Ursprünglich sollte der Markt vom 22. November 2021 bis zum 9. Januar 2022 stattfinden. Die Absage bedeutet einen weiteren Rückschlag für die lokale Wirtschaft, insbesondere für kleine Händler und Verkäufer, für die die Märkte eine entscheidende Einnahmequelle darstellen. Reiter betonte, dass selbst unter der 2G-Regelung – die den Zutritt nur Geimpften oder Genesenen erlaubt – die Risiken zu groß seien.
In Deutschland gelten derzeit die 2G- und 3G-Regeln: Während 2G den Zugang auf Geimpfte und Genesene beschränkt, lässt 3G auch Getestete zu. Trotz einer vollständigen Impfquote von über 67 Prozent bleiben die Behörden bei Großveranstaltungen vorsichtig.

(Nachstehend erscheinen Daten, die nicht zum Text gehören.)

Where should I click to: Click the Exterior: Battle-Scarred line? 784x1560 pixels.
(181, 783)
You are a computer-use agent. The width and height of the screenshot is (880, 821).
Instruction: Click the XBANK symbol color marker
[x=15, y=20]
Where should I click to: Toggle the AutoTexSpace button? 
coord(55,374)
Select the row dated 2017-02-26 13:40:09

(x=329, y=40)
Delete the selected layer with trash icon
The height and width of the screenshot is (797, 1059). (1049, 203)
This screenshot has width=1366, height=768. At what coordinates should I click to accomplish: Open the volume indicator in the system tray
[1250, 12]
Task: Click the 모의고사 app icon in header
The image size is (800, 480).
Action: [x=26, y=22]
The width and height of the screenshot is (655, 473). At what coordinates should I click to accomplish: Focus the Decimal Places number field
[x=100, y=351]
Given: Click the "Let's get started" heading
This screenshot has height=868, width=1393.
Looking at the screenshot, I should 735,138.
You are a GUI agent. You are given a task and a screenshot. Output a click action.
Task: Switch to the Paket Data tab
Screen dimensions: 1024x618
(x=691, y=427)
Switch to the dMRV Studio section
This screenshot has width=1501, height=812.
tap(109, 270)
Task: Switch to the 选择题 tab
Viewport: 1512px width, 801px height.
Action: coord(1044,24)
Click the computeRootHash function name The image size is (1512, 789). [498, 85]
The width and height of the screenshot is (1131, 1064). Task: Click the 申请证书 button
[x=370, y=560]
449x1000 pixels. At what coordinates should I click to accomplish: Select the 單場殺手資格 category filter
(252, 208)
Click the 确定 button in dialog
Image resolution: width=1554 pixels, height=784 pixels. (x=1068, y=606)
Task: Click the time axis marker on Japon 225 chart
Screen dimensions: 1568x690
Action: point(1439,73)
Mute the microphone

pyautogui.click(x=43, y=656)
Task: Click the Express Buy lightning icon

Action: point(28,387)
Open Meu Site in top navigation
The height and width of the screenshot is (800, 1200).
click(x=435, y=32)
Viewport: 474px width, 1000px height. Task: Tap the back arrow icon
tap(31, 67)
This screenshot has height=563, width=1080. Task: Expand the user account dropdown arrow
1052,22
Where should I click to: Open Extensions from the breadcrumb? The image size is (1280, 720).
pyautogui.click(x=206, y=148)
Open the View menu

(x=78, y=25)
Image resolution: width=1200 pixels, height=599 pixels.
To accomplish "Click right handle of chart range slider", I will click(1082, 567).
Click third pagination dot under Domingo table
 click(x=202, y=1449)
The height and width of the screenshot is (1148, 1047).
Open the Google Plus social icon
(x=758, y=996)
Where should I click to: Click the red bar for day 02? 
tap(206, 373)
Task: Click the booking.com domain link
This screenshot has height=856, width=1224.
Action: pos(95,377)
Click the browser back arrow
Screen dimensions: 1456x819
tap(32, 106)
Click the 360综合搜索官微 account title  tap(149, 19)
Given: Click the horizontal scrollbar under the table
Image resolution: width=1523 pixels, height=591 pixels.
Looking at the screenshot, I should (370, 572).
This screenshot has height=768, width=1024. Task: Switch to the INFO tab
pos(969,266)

Die Absage folgt auf die Schließung im vergangenen Jahr und kostet die Händler damit eine zweite Weihnachtssaison mit Einnahmen. Die lokalen Unternehmen stehen nun vor weiteren finanziellen Belastungen. Die Entscheidung unterstreicht zudem die anhaltenden Herausforderungen, öffentliche Gesundheit und kulturelle Traditionen während der Pandemie in Einklang zu bringen.